*** Opening of GIVEN RECORDS ***

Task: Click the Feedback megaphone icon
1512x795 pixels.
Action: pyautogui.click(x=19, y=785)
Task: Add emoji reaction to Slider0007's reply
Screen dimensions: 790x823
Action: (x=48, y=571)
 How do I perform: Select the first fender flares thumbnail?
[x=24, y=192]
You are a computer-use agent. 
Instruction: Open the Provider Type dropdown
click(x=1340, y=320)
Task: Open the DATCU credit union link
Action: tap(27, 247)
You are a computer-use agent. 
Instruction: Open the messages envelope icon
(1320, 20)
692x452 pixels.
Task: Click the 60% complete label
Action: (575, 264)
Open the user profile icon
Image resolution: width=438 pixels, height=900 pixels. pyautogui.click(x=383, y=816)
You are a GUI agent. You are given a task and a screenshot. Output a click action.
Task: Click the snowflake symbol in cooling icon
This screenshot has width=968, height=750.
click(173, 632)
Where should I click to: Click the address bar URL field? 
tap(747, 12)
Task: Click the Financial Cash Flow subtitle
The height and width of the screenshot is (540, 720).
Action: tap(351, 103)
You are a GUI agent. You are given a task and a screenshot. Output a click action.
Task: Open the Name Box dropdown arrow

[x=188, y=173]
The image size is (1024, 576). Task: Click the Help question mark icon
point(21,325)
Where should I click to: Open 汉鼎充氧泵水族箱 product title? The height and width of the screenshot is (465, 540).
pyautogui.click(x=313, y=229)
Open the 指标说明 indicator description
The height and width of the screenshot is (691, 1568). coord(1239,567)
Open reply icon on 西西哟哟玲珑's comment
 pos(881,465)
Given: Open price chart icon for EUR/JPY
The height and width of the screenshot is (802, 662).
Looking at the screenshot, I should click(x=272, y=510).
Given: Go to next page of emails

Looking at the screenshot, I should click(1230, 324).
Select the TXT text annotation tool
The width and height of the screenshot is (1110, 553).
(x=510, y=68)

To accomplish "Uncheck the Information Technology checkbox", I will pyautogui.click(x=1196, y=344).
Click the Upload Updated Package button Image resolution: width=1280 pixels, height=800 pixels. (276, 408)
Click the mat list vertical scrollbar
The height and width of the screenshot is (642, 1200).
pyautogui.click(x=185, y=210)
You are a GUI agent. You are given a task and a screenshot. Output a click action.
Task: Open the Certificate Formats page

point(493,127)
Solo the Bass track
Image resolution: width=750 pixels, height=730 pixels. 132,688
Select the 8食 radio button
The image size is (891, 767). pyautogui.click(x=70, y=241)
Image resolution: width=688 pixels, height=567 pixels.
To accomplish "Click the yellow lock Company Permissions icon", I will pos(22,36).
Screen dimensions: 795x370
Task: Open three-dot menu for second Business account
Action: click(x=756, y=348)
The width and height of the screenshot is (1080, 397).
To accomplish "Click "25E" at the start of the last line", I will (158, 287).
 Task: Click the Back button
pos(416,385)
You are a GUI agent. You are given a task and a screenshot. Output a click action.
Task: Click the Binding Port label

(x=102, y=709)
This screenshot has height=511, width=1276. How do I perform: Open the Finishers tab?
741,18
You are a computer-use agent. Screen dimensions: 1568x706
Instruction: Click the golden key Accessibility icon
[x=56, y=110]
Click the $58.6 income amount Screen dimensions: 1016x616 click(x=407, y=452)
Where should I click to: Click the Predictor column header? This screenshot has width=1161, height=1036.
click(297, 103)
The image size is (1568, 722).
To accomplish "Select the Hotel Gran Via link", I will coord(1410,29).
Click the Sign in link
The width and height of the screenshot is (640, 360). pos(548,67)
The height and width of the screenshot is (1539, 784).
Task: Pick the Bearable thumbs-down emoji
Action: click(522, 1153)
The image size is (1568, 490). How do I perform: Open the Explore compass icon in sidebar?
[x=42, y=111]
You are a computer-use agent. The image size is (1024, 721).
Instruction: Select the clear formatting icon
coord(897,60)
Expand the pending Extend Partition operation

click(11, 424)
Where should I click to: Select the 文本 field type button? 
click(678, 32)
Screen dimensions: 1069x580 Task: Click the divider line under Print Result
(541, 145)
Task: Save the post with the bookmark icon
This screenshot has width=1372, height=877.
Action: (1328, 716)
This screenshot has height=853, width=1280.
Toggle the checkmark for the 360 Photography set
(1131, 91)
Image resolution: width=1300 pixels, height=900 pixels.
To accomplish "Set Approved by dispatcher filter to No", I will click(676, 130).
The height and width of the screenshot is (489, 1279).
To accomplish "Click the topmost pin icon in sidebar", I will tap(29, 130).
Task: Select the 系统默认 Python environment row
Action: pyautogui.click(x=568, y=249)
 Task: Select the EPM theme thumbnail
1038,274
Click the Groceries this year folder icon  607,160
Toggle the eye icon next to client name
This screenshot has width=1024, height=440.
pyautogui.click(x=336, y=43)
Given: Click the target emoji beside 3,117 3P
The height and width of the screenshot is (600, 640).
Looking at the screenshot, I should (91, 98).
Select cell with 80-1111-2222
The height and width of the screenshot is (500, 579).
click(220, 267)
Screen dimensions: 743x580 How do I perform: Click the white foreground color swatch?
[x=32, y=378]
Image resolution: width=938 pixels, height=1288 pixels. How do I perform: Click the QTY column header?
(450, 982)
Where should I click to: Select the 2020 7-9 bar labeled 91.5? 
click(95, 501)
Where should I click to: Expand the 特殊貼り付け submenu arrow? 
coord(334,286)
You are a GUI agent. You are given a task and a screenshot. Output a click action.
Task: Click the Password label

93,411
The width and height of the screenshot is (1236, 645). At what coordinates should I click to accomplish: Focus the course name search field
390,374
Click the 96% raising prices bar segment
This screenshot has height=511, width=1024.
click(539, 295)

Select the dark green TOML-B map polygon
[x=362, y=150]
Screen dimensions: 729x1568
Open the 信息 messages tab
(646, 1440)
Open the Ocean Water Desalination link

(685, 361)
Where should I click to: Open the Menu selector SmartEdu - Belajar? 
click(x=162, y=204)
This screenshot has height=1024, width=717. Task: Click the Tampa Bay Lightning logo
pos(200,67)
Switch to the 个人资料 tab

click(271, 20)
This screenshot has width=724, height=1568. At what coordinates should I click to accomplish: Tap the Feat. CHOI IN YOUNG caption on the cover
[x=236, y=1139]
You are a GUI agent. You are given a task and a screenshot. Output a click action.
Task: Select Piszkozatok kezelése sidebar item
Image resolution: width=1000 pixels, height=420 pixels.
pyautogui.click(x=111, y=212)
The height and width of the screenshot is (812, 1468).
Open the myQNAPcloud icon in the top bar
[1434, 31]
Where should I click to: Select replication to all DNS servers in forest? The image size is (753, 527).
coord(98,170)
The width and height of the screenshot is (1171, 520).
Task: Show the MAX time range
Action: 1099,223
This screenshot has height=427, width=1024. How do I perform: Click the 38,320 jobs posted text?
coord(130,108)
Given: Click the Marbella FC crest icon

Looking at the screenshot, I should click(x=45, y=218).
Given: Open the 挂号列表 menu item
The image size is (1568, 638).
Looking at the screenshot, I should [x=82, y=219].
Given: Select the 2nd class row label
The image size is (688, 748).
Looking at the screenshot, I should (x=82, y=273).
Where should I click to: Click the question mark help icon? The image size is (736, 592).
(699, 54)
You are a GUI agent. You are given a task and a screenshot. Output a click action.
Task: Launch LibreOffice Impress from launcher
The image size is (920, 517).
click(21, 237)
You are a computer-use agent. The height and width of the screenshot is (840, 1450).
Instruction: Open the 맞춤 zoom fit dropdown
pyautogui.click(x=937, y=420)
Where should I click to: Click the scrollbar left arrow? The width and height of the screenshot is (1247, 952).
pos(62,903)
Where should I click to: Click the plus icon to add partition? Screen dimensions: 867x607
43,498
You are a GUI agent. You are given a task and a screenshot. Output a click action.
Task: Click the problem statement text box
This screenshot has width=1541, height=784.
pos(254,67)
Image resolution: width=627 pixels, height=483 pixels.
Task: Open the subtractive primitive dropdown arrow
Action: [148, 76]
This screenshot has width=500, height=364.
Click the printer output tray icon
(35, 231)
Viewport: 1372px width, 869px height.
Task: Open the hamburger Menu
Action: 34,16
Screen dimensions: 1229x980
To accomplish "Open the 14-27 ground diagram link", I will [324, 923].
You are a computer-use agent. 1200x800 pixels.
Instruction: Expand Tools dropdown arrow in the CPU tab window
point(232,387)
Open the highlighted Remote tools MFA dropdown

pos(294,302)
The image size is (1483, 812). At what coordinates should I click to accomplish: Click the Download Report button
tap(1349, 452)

*** Close of GIVEN RECORDS ***

INSTRUCTIONS FOR THE TASK – Print only the lines from the one with "You are a computer-use agent. 1200x800" to the end of the records, both included.

RESULT OF THIS TASK –
You are a computer-use agent. 1200x800 pixels.
Instruction: Expand Tools dropdown arrow in the CPU tab window
point(232,387)
Open the highlighted Remote tools MFA dropdown

pos(294,302)
The image size is (1483, 812). At what coordinates should I click to accomplish: Click the Download Report button
tap(1349, 452)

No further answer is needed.